Start of Listed records
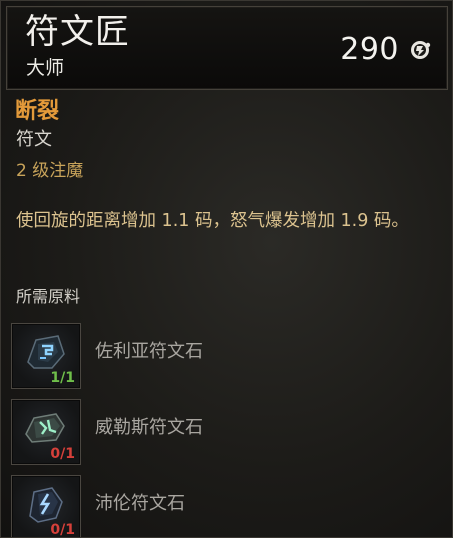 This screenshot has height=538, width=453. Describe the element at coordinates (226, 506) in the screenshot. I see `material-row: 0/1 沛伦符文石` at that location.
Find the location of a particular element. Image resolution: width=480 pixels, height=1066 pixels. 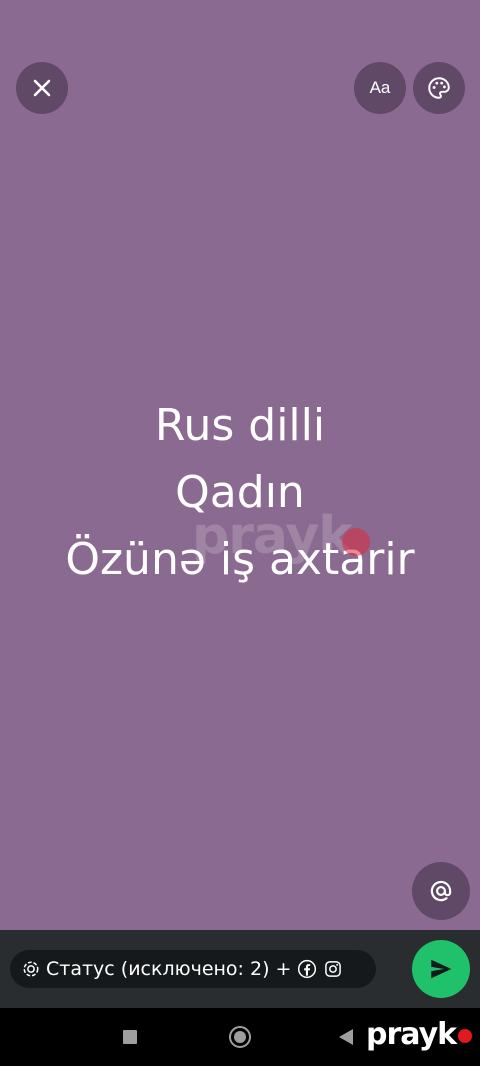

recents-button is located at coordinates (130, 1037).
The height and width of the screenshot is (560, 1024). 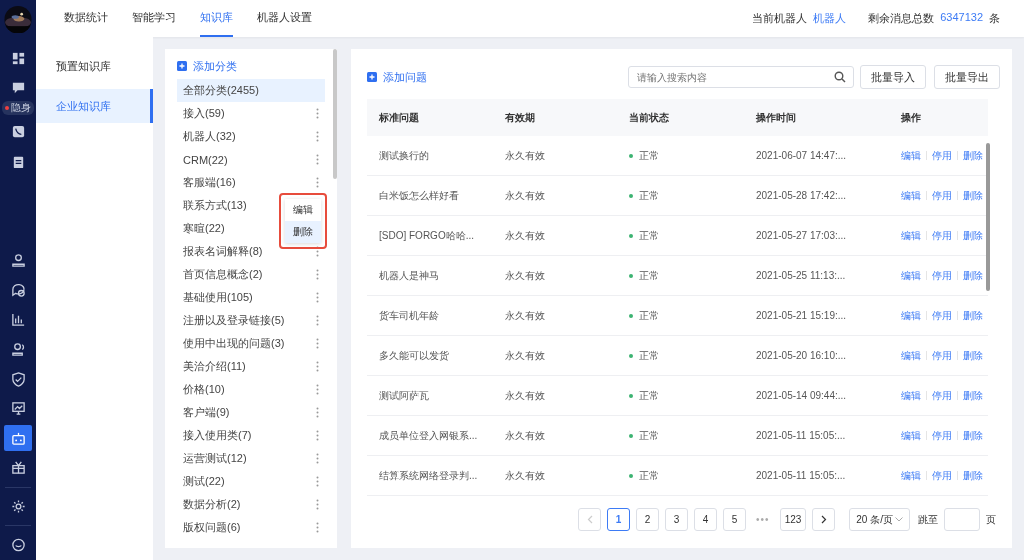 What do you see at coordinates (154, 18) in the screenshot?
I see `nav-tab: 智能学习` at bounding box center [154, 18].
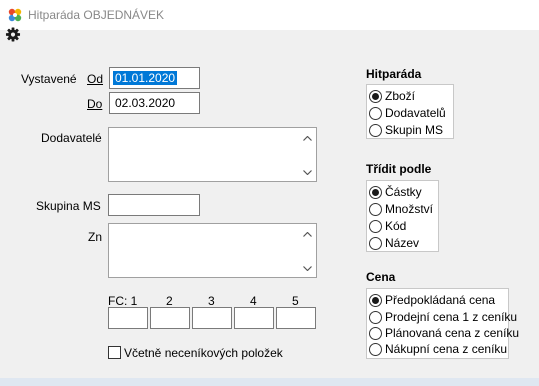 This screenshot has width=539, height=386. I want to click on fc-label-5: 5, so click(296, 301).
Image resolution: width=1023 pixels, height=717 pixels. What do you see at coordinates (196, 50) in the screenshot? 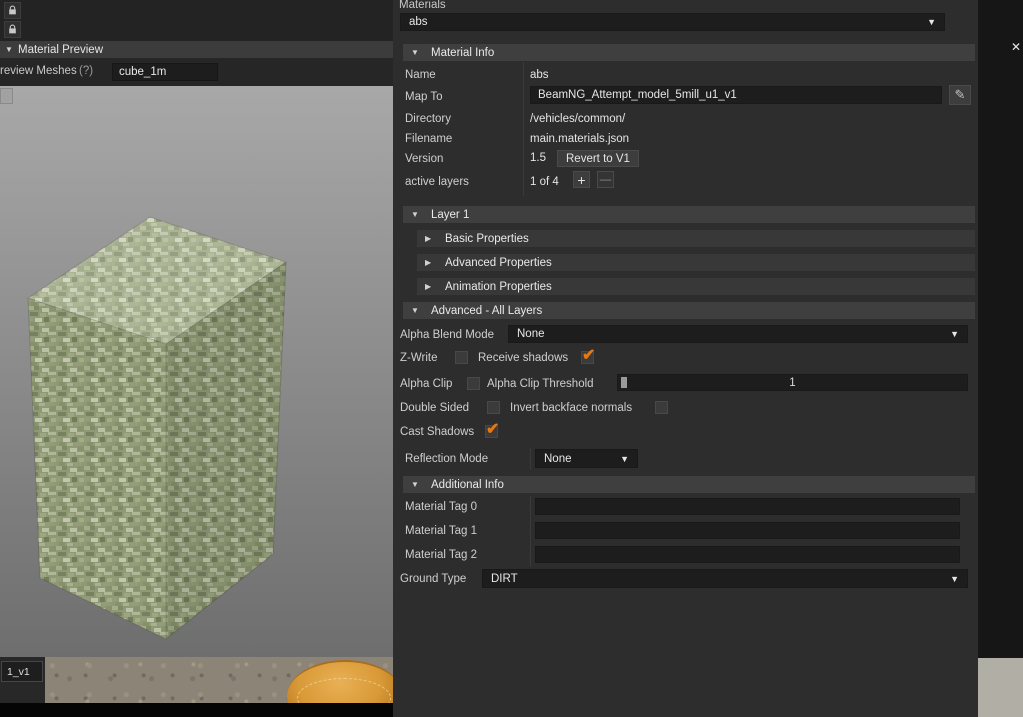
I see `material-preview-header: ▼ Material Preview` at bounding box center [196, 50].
End of Listed records
Start of Listed records
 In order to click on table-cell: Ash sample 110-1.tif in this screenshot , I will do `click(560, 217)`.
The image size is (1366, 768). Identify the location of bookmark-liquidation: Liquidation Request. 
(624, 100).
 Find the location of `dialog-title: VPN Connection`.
End of Listed records
What is being asked => Begin at the line that has "Image resolution: width=1023" and stop after the line that has "center [196, 50].". Reproduce those records with "screenshot" substituted by "image", leave the pictures out, and keep everything else unchanged.

Task result =>
Image resolution: width=1023 pixels, height=717 pixels. What do you see at coordinates (196, 50) in the image? 
I see `material-preview-header: ▼ Material Preview` at bounding box center [196, 50].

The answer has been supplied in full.